DATA SHOWN:
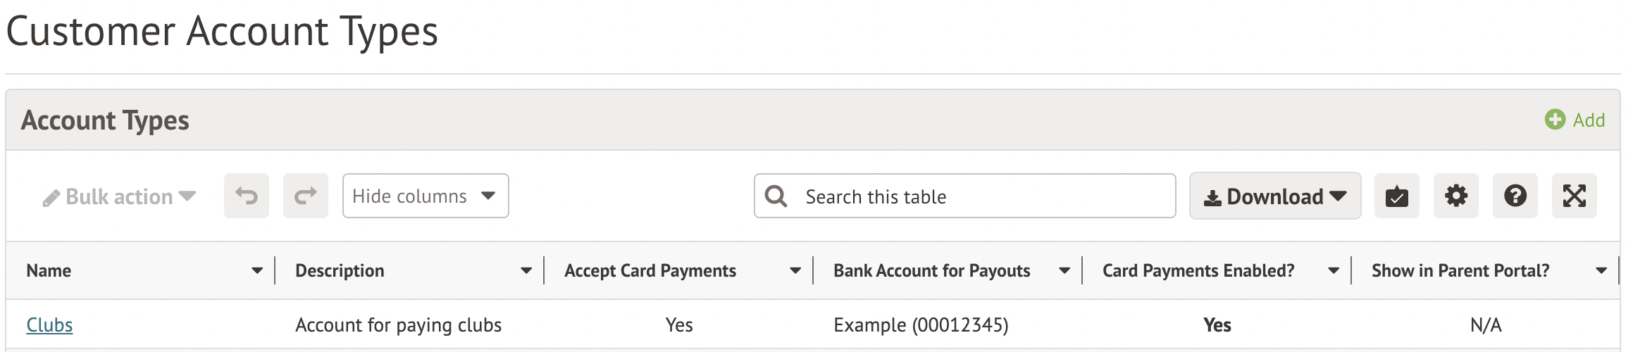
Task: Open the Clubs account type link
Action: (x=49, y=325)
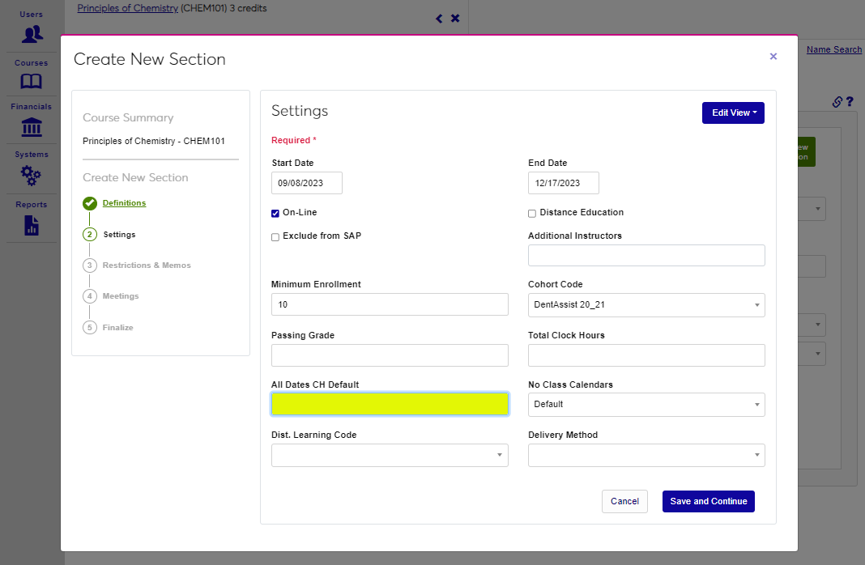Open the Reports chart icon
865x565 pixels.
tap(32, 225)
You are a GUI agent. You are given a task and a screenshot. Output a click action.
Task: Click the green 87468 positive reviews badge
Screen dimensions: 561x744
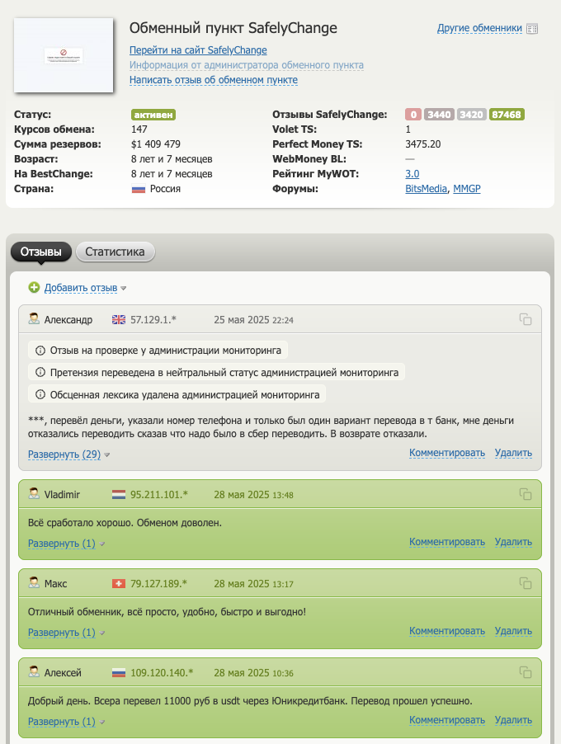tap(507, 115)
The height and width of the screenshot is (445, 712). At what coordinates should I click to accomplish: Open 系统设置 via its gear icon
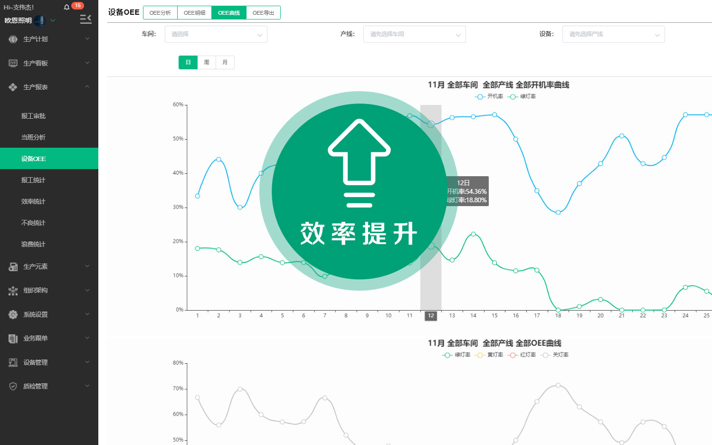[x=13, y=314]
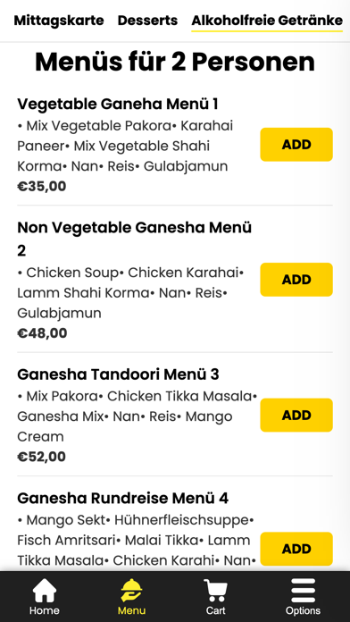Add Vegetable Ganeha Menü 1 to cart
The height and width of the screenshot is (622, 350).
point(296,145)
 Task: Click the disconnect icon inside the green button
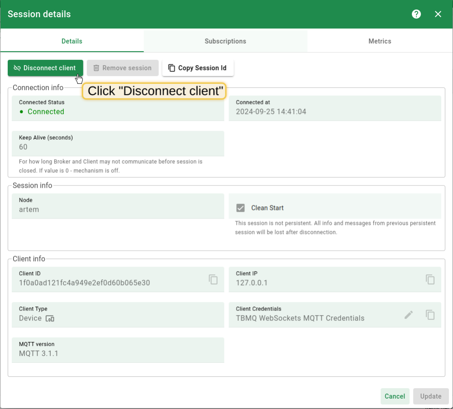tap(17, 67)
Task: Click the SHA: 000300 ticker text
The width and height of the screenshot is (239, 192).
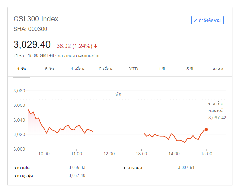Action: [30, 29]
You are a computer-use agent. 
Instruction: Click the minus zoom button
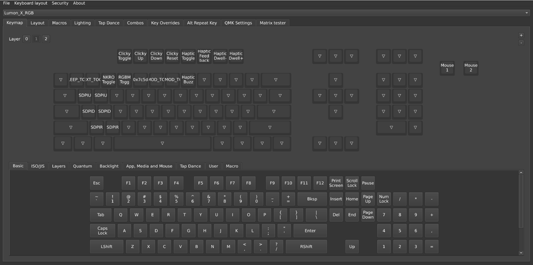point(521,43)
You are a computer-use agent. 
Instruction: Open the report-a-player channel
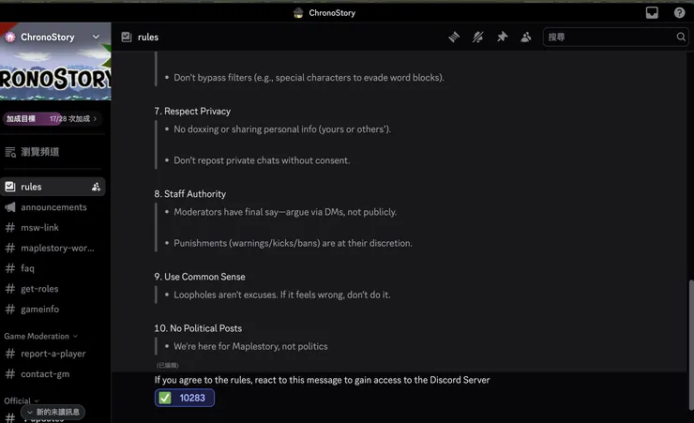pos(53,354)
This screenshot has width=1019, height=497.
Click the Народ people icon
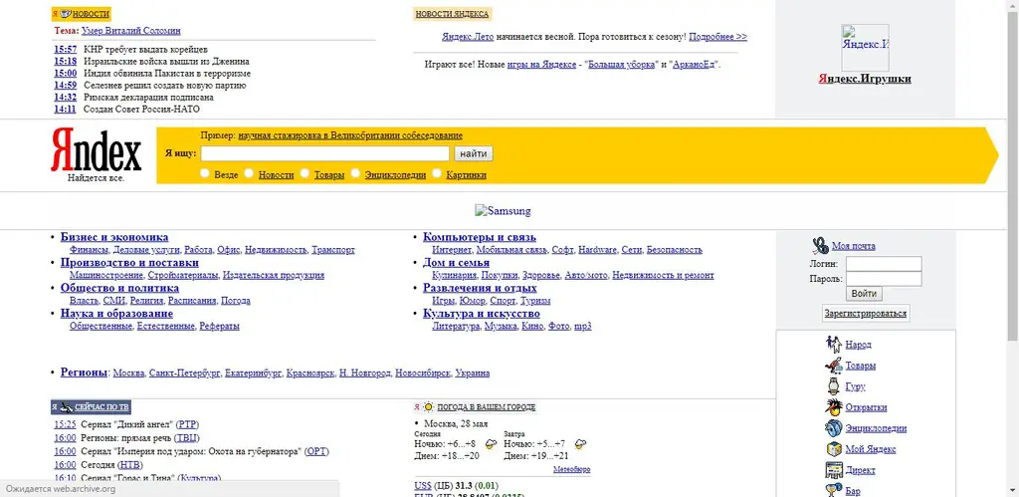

ACTIVITY: Transcription of the lines from the one with "Task: Click the green" through the end of the entries is required, exact and with no pictures.

RESULT FOR THIS EXERCISE:
Task: Click the green 87468 positive reviews badge
Screen dimensions: 561x744
tap(507, 115)
The height and width of the screenshot is (445, 712). At what coordinates should I click to accomplish: Open 系统设置 via its gear icon
[x=13, y=314]
Add Vegetable Ganeha Menü 1 to cart
The height and width of the screenshot is (622, 350).
point(296,145)
 Task: Click the disconnect icon inside the green button
tap(17, 67)
Task: Click the SHA: 000300 ticker text
The width and height of the screenshot is (239, 192).
Action: [30, 29]
You are a computer-use agent. 
Instruction: Click the minus zoom button
point(521,43)
You are a computer-use agent. 
Instruction: Open the report-a-player channel
pos(53,354)
This screenshot has width=1019, height=497.
Click the Народ people icon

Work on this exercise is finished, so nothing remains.